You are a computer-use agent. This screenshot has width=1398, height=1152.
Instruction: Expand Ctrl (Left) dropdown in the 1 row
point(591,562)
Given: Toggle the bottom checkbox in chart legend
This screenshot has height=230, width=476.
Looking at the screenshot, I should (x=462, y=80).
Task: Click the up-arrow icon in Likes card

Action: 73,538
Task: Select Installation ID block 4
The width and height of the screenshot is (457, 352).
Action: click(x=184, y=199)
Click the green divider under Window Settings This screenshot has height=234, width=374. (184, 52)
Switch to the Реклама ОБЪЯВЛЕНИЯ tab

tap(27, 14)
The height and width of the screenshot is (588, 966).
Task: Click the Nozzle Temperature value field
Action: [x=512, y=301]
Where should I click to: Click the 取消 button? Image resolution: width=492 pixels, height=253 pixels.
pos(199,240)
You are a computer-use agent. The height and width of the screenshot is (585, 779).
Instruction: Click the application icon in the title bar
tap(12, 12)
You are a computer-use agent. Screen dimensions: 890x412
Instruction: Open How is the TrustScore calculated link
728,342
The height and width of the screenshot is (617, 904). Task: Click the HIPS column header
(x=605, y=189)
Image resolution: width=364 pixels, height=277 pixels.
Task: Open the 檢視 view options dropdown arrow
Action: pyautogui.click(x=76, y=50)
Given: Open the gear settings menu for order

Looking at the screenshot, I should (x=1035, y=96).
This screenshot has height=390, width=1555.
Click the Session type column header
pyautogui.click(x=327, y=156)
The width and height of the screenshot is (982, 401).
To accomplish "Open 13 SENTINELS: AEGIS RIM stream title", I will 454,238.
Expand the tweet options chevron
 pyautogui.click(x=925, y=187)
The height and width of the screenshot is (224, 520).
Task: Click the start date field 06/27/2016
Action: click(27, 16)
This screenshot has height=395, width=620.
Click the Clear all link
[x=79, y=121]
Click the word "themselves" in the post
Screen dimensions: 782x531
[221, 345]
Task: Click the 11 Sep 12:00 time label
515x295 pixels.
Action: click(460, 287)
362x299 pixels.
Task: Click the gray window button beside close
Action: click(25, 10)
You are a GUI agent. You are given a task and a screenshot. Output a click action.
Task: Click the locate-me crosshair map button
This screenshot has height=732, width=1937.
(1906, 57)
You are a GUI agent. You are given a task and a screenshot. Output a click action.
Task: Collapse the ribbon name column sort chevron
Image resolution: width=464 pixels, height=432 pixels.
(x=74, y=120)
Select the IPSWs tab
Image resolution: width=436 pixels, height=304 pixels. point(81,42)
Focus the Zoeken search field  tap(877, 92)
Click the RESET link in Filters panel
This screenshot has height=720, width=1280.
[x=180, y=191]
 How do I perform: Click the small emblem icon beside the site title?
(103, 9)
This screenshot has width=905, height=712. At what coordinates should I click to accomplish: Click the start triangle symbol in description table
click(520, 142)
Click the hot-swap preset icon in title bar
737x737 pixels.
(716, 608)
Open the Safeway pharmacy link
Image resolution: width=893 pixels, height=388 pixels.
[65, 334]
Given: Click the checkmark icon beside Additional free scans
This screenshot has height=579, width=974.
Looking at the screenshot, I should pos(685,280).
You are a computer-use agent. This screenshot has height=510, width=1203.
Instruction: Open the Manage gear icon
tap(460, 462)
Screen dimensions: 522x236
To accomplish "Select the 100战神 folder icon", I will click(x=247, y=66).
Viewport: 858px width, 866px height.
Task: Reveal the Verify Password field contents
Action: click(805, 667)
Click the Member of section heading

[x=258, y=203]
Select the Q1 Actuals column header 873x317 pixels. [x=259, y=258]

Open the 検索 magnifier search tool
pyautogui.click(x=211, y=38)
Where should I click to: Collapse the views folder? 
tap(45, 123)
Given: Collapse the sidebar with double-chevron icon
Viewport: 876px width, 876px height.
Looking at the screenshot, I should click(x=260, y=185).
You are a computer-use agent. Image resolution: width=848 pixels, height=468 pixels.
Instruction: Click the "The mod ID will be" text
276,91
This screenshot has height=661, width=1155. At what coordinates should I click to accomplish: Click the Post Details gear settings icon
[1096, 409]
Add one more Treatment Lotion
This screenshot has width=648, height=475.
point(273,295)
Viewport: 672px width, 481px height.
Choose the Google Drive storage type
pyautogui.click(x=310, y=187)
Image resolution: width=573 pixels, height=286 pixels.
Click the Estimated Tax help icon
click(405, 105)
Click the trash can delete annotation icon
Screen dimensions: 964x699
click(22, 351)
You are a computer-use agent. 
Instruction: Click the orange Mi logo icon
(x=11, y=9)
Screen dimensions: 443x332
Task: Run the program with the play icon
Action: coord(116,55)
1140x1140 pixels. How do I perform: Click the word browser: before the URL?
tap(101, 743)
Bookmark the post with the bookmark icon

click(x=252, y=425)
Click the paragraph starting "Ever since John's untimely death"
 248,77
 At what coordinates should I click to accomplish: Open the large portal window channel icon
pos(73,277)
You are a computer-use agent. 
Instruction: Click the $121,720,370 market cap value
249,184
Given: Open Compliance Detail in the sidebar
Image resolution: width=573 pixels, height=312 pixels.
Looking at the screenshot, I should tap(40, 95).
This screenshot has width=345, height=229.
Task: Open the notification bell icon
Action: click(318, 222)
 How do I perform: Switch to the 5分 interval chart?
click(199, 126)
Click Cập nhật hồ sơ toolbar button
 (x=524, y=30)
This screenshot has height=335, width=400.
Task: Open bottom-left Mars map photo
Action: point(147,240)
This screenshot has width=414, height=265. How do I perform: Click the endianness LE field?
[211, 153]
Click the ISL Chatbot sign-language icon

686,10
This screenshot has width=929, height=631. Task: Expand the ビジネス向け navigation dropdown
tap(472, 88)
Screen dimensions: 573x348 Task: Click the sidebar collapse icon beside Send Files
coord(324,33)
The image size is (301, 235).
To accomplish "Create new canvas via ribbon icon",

= = = = =

- **WORK REQUEST**:
Reproduce each of the records word for word.

- **RESULT BELOW**:
You are a computer-use agent. This screenshot has width=1398, height=1152.
Instruction: Expand Ctrl (Left) dropdown in the 1 row
point(591,562)
Given: Toggle the bottom checkbox in chart legend
This screenshot has height=230, width=476.
Looking at the screenshot, I should (x=462, y=80).
Task: Click the up-arrow icon in Likes card

Action: 73,538
Task: Select Installation ID block 4
The width and height of the screenshot is (457, 352).
Action: click(x=184, y=199)
Click the green divider under Window Settings This screenshot has height=234, width=374. (184, 52)
Switch to the Реклама ОБЪЯВЛЕНИЯ tab

tap(27, 14)
The height and width of the screenshot is (588, 966).
Task: Click the Nozzle Temperature value field
Action: [x=512, y=301]
Where should I click to: Click the 取消 button? Image resolution: width=492 pixels, height=253 pixels.
pos(199,240)
You are a computer-use agent. The height and width of the screenshot is (585, 779).
Instruction: Click the application icon in the title bar
tap(12, 12)
You are a computer-use agent. Screen dimensions: 890x412
Instruction: Open How is the TrustScore calculated link
728,342
The height and width of the screenshot is (617, 904). Task: Click the HIPS column header
(x=605, y=189)
Image resolution: width=364 pixels, height=277 pixels.
Task: Open the 檢視 view options dropdown arrow
Action: pyautogui.click(x=76, y=50)
Given: Open the gear settings menu for order

Looking at the screenshot, I should (x=1035, y=96).
This screenshot has height=390, width=1555.
Click the Session type column header
pyautogui.click(x=327, y=156)
The width and height of the screenshot is (982, 401).
To accomplish "Open 13 SENTINELS: AEGIS RIM stream title", I will 454,238.
Expand the tweet options chevron
 pyautogui.click(x=925, y=187)
The height and width of the screenshot is (224, 520).
Task: Click the start date field 06/27/2016
Action: click(27, 16)
This screenshot has height=395, width=620.
Click the Clear all link
[x=79, y=121]
Click the word "themselves" in the post
Screen dimensions: 782x531
[221, 345]
Task: Click the 11 Sep 12:00 time label
515x295 pixels.
Action: click(460, 287)
362x299 pixels.
Task: Click the gray window button beside close
Action: click(25, 10)
You are a GUI agent. You are given a task and a screenshot. Output a click action.
Task: Click the locate-me crosshair map button
This screenshot has height=732, width=1937.
(1906, 57)
You are a GUI agent. You are given a task and a screenshot. Output a click action.
Task: Collapse the ribbon name column sort chevron
Image resolution: width=464 pixels, height=432 pixels.
(x=74, y=120)
Select the IPSWs tab
Image resolution: width=436 pixels, height=304 pixels. point(81,42)
Focus the Zoeken search field  tap(877, 92)
Click the RESET link in Filters panel
This screenshot has height=720, width=1280.
[x=180, y=191]
 How do I perform: Click the small emblem icon beside the site title?
(103, 9)
This screenshot has width=905, height=712. At what coordinates should I click to accomplish: Click the start triangle symbol in description table
click(520, 142)
Click the hot-swap preset icon in title bar
737x737 pixels.
(716, 608)
Open the Safeway pharmacy link
Image resolution: width=893 pixels, height=388 pixels.
[65, 334]
Given: Click the checkmark icon beside Additional free scans
This screenshot has height=579, width=974.
Looking at the screenshot, I should pos(685,280).
You are a computer-use agent. This screenshot has height=510, width=1203.
Instruction: Open the Manage gear icon
tap(460, 462)
Screen dimensions: 522x236
To accomplish "Select the 100战神 folder icon", I will click(x=247, y=66).
Viewport: 858px width, 866px height.
Task: Reveal the Verify Password field contents
Action: click(805, 667)
Click the Member of section heading

[x=258, y=203]
Select the Q1 Actuals column header 873x317 pixels. [x=259, y=258]

Open the 検索 magnifier search tool
pyautogui.click(x=211, y=38)
Where should I click to: Collapse the views folder? 
tap(45, 123)
Given: Collapse the sidebar with double-chevron icon
Viewport: 876px width, 876px height.
Looking at the screenshot, I should click(x=260, y=185).
You are a computer-use agent. Image resolution: width=848 pixels, height=468 pixels.
Instruction: Click the "The mod ID will be" text
276,91
This screenshot has height=661, width=1155. At what coordinates should I click to accomplish: Click the Post Details gear settings icon
[1096, 409]
Add one more Treatment Lotion
This screenshot has width=648, height=475.
point(273,295)
Viewport: 672px width, 481px height.
Choose the Google Drive storage type
pyautogui.click(x=310, y=187)
Image resolution: width=573 pixels, height=286 pixels.
Click the Estimated Tax help icon
click(405, 105)
Click the trash can delete annotation icon
Screen dimensions: 964x699
click(22, 351)
You are a computer-use agent. 
Instruction: Click the orange Mi logo icon
(x=11, y=9)
Screen dimensions: 443x332
Task: Run the program with the play icon
Action: coord(116,55)
1140x1140 pixels. How do I perform: Click the word browser: before the URL?
tap(101, 743)
Bookmark the post with the bookmark icon

click(x=252, y=425)
Click the paragraph starting "Ever since John's untimely death"
 248,77
 At what coordinates should I click to accomplish: Open the large portal window channel icon
pos(73,277)
You are a computer-use agent. 
Instruction: Click the $121,720,370 market cap value
249,184
Given: Open Compliance Detail in the sidebar
Image resolution: width=573 pixels, height=312 pixels.
Looking at the screenshot, I should tap(40, 95).
This screenshot has width=345, height=229.
Task: Open the notification bell icon
Action: click(318, 222)
 How do I perform: Switch to the 5分 interval chart?
click(199, 126)
Click Cập nhật hồ sơ toolbar button
 (x=524, y=30)
This screenshot has height=335, width=400.
Task: Open bottom-left Mars map photo
Action: point(147,240)
This screenshot has width=414, height=265. How do I perform: Click the endianness LE field?
[211, 153]
Click the ISL Chatbot sign-language icon

686,10
This screenshot has width=929, height=631. Task: Expand the ビジネス向け navigation dropdown
tap(472, 88)
Screen dimensions: 573x348 Task: Click the sidebar collapse icon beside Send Files
coord(324,33)
The image size is (301, 235).
To accomplish "Create new canvas via ribbon icon",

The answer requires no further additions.